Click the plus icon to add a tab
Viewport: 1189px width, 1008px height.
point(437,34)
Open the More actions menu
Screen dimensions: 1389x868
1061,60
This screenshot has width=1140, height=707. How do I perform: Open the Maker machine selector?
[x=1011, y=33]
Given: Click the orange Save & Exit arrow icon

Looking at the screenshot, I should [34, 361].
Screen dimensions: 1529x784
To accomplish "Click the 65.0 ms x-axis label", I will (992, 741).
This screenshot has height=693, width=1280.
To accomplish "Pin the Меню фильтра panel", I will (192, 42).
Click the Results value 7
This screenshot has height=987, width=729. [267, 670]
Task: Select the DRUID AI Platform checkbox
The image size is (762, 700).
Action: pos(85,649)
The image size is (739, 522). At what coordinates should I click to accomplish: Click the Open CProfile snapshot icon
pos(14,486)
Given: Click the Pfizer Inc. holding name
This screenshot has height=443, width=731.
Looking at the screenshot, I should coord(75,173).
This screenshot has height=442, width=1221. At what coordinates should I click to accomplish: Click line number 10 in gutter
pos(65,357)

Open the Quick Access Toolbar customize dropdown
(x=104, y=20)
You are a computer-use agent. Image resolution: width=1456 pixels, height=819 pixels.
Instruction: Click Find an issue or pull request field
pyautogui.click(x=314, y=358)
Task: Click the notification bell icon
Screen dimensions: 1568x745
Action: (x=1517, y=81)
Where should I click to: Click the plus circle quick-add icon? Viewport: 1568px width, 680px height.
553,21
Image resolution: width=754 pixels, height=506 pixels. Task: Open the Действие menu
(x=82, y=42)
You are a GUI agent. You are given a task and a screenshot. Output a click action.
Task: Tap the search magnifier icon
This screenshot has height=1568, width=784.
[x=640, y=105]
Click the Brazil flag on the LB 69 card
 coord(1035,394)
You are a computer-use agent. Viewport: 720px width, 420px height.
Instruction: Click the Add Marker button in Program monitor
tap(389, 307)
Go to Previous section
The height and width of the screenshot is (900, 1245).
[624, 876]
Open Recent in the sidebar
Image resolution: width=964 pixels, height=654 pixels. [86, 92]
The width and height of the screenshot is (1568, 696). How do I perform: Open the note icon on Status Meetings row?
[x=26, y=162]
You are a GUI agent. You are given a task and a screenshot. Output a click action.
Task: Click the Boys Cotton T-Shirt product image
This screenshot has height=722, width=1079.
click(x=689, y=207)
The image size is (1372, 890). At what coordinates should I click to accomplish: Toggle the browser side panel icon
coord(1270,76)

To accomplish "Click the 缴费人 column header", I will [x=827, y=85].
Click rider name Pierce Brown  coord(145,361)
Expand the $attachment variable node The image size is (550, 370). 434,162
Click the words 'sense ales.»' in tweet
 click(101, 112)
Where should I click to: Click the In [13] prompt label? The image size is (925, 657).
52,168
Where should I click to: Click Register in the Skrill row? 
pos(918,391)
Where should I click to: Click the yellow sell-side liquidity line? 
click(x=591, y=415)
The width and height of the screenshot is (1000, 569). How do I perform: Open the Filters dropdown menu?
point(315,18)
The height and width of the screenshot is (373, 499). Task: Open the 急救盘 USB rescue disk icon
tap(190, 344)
──────
GIVEN EXERCISE: Please repeat all the items above, substituting "Display size" for every "Screen dimensions" and leaving everything else unchanged.

TASK SOLUTION:
Click the plus icon to add a tab
Viewport: 1189px width, 1008px height.
point(437,34)
Open the More actions menu
Display size: 1389x868
1061,60
This screenshot has width=1140, height=707. How do I perform: Open the Maker machine selector?
[x=1011, y=33]
Given: Click the orange Save & Exit arrow icon

Looking at the screenshot, I should [34, 361].
Display size: 1529x784
To accomplish "Click the 65.0 ms x-axis label", I will (992, 741).
This screenshot has height=693, width=1280.
To accomplish "Pin the Меню фильтра panel", I will (192, 42).
Click the Results value 7
This screenshot has height=987, width=729. [267, 670]
Task: Select the DRUID AI Platform checkbox
The image size is (762, 700).
Action: pos(85,649)
The image size is (739, 522). At what coordinates should I click to accomplish: Click the Open CProfile snapshot icon
pos(14,486)
Given: Click the Pfizer Inc. holding name
This screenshot has height=443, width=731.
Looking at the screenshot, I should coord(75,173).
This screenshot has height=442, width=1221. At what coordinates should I click to accomplish: Click line number 10 in gutter
pos(65,357)

Open the Quick Access Toolbar customize dropdown
(x=104, y=20)
You are a computer-use agent. Image resolution: width=1456 pixels, height=819 pixels.
Instruction: Click Find an issue or pull request field
pyautogui.click(x=314, y=358)
Task: Click the notification bell icon
Display size: 1568x745
Action: (x=1517, y=81)
Where should I click to: Click the plus circle quick-add icon? Viewport: 1568px width, 680px height.
553,21
Image resolution: width=754 pixels, height=506 pixels. Task: Open the Действие menu
(x=82, y=42)
You are a GUI agent. You are given a task and a screenshot. Output a click action.
Task: Tap the search magnifier icon
This screenshot has height=1568, width=784.
[x=640, y=105]
Click the Brazil flag on the LB 69 card
 coord(1035,394)
You are a computer-use agent. Viewport: 720px width, 420px height.
Instruction: Click the Add Marker button in Program monitor
tap(389, 307)
Go to Previous section
The height and width of the screenshot is (900, 1245).
[624, 876]
Open Recent in the sidebar
Image resolution: width=964 pixels, height=654 pixels. [86, 92]
The width and height of the screenshot is (1568, 696). How do I perform: Open the note icon on Status Meetings row?
[x=26, y=162]
You are a GUI agent. You are given a task and a screenshot. Output a click action.
Task: Click the Boys Cotton T-Shirt product image
This screenshot has height=722, width=1079.
click(x=689, y=207)
The image size is (1372, 890). At what coordinates should I click to accomplish: Toggle the browser side panel icon
coord(1270,76)

To accomplish "Click the 缴费人 column header", I will [x=827, y=85].
Click rider name Pierce Brown  coord(145,361)
Expand the $attachment variable node The image size is (550, 370). 434,162
Click the words 'sense ales.»' in tweet
 click(101, 112)
Where should I click to: Click the In [13] prompt label? The image size is (925, 657).
52,168
Where should I click to: Click Register in the Skrill row? 
pos(918,391)
Where should I click to: Click the yellow sell-side liquidity line? 
click(x=591, y=415)
The width and height of the screenshot is (1000, 569). How do I perform: Open the Filters dropdown menu?
point(315,18)
The height and width of the screenshot is (373, 499). Task: Open the 急救盘 USB rescue disk icon
tap(190, 344)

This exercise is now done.